• _ACTIVITY_
Leaving out all pictures, return exactly the lines from the one that contains "Close the Decal Wizard window" through the end of the data below.

━━━ TASK INPUT ━━━

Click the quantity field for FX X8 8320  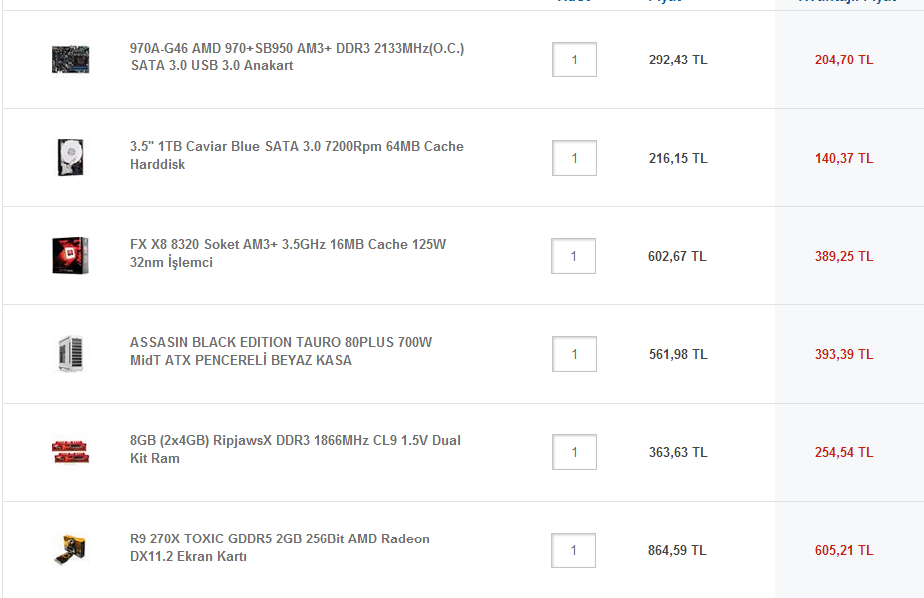pos(573,256)
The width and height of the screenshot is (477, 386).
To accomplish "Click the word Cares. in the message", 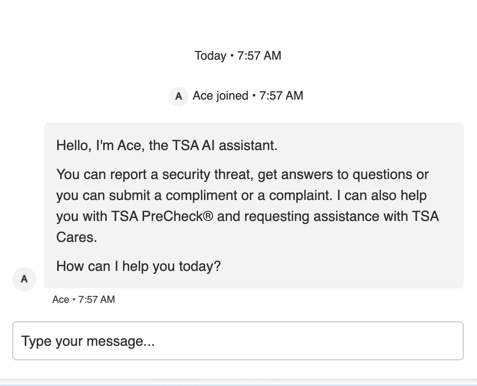I will [76, 237].
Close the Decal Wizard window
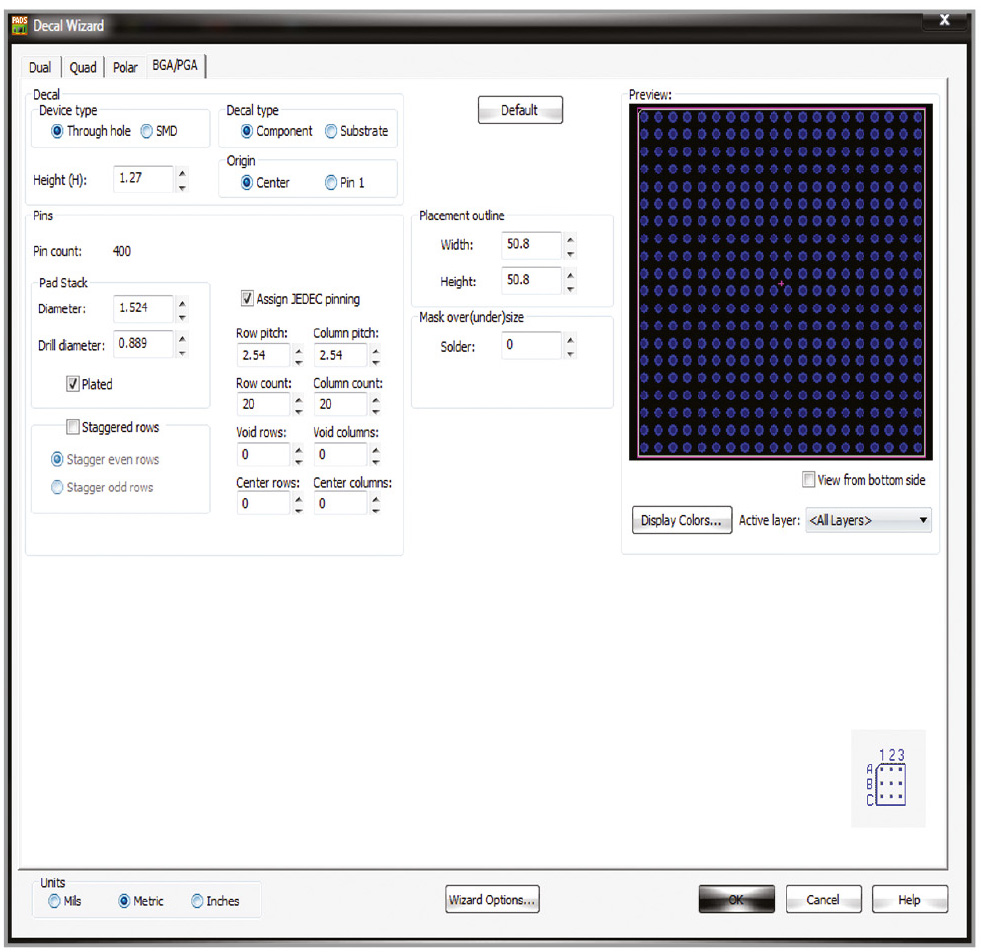Viewport: 981px width, 952px height. pos(944,21)
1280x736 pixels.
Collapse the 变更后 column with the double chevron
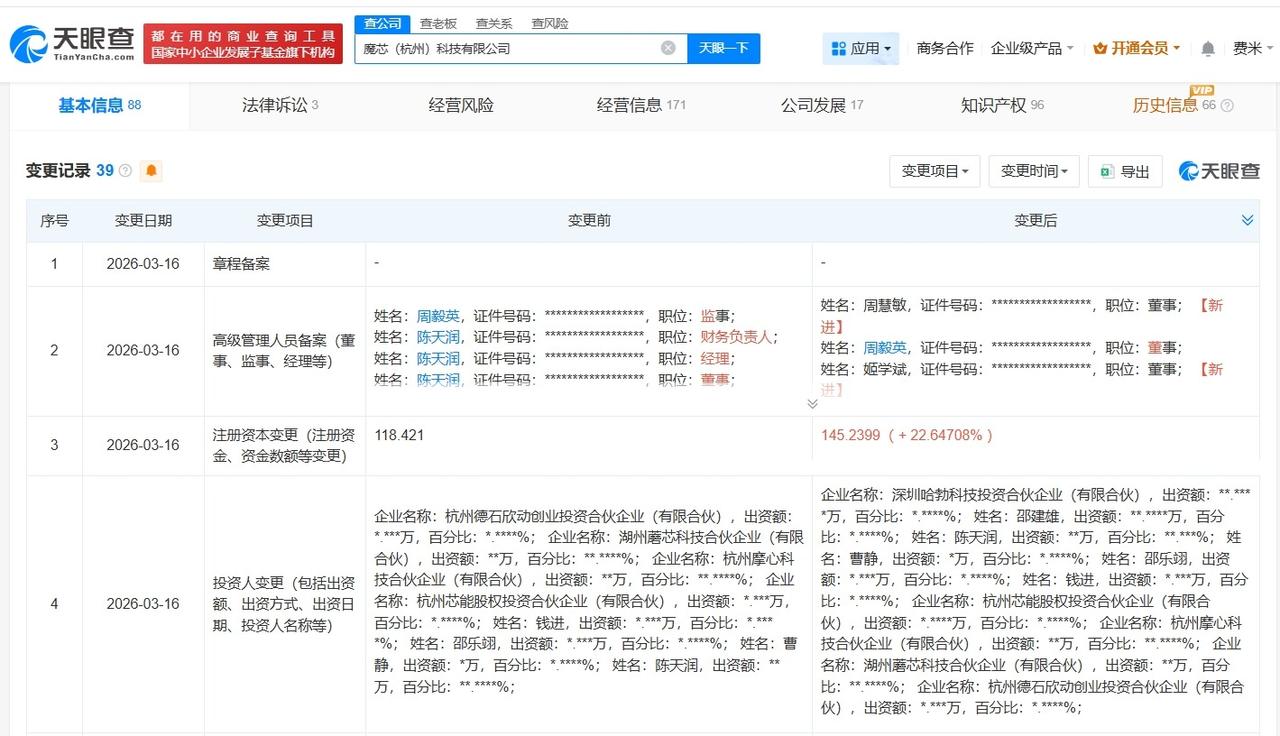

━━━

• _TASK RESULT_
Close the Decal Wizard window
Viewport: 981px width, 952px height. pos(944,21)
1280x736 pixels.
Collapse the 变更后 column with the double chevron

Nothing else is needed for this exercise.